Working Hours: 40 hours per week, with flexible hours and a hybrid work model.

📝 Enhancement Note: The salary range provided is an estimate based on market research and may vary depending on the candidate's qualifications and experience.

🎯 Team & Company Context

🏢 Company Culture

Industry: SS&C Technologies is a leading financial services and healthcare technology company based on revenue, with headquarters in Windsor, Connecticut, and over 27,000 employees in 35 countries.

Company Size: With over 27,000 employees, SS&C Technologies offers a large, diverse work environment with ample opportunities for growth and collaboration.

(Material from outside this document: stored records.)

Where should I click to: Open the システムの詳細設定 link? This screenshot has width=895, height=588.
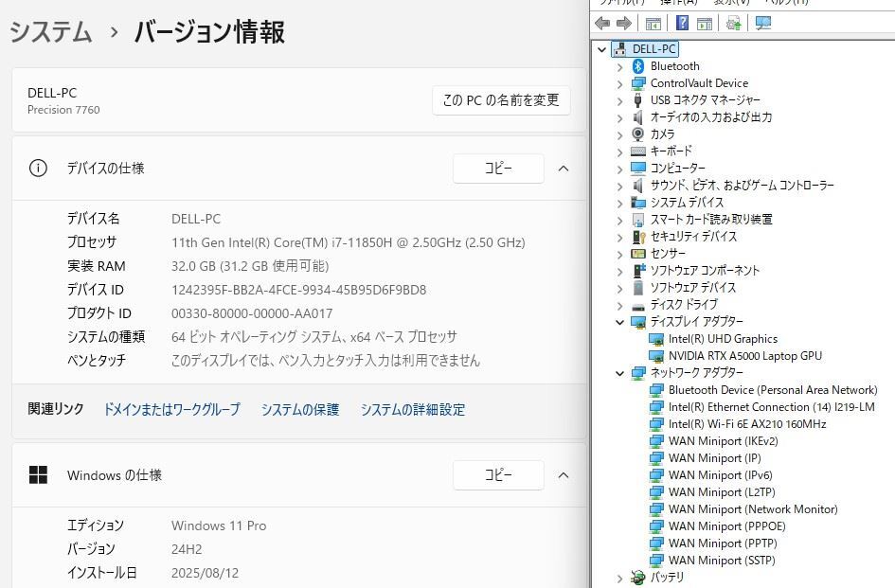[412, 409]
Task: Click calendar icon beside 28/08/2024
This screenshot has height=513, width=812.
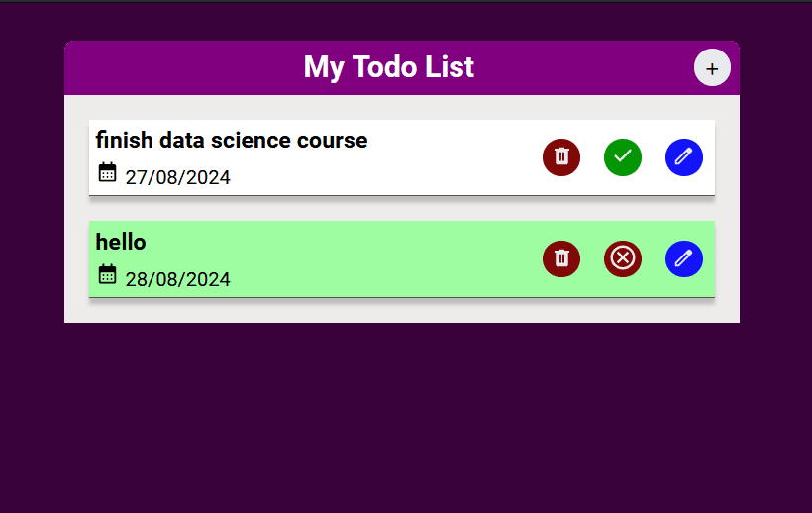Action: 107,274
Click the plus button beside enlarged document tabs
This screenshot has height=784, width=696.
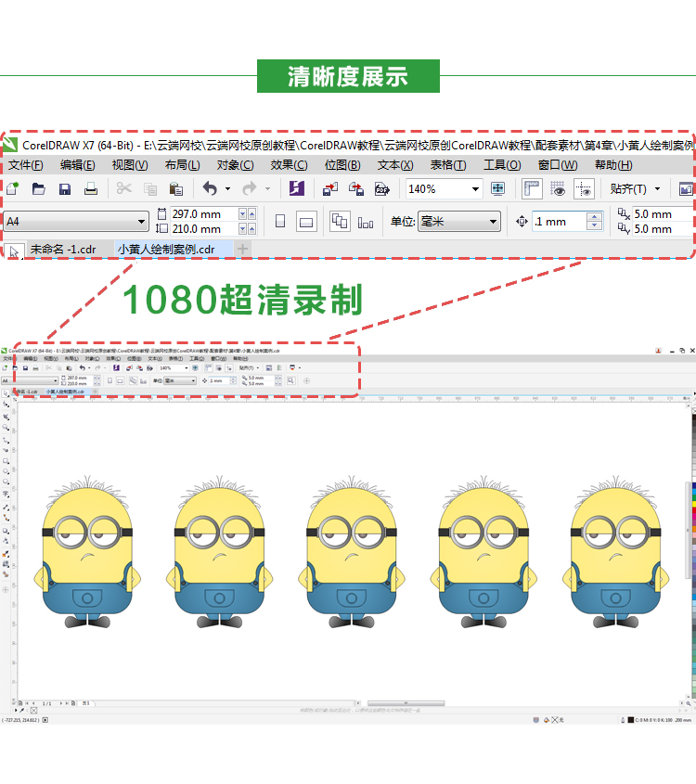(x=242, y=250)
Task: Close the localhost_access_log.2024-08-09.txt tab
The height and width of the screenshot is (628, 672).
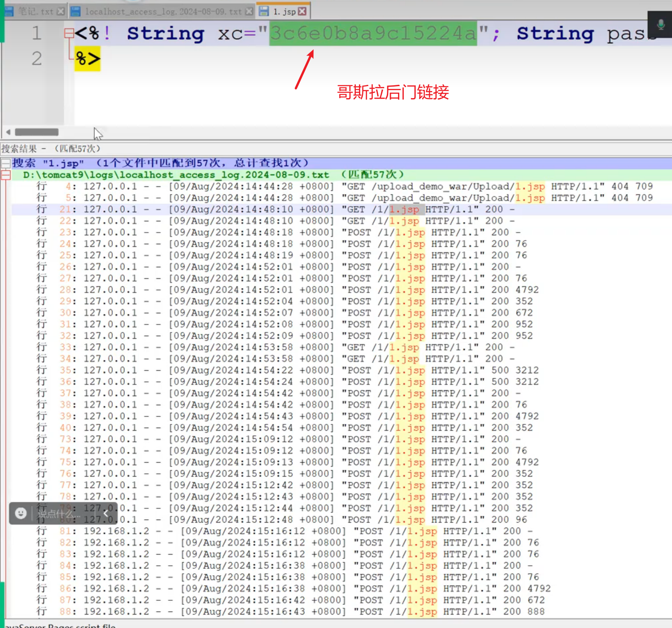Action: click(x=249, y=12)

Founded: SS&C Technologies was founded in 1986 and has since grown to become a global leader in financial services and healthcare technology.

Team Structure:

The Global Investor and Distribution Solutions (GIDS) Platform Services team is responsible for ensuring the performance, scalability, and reliability of critical cloud-based applications.
The team operates in a follow-the-sun support model, collaborating with global teams to respond to and resolve application incidents.
The team consists of Site Reliability Engineers, DevOps Engineers, and other technical roles focused on incident response, automation, and reliability improvements.

Development Methodology:

The team follows Agile methodologies, with a focus on continuous integration, continuous deployment, and iterative development.
The team uses tools such as Jira, Confluence, and Bitbucket to manage projects and collaborate on development efforts.
The team emphasizes automation, monitoring, and observability to ensure high-quality, reliable services for users.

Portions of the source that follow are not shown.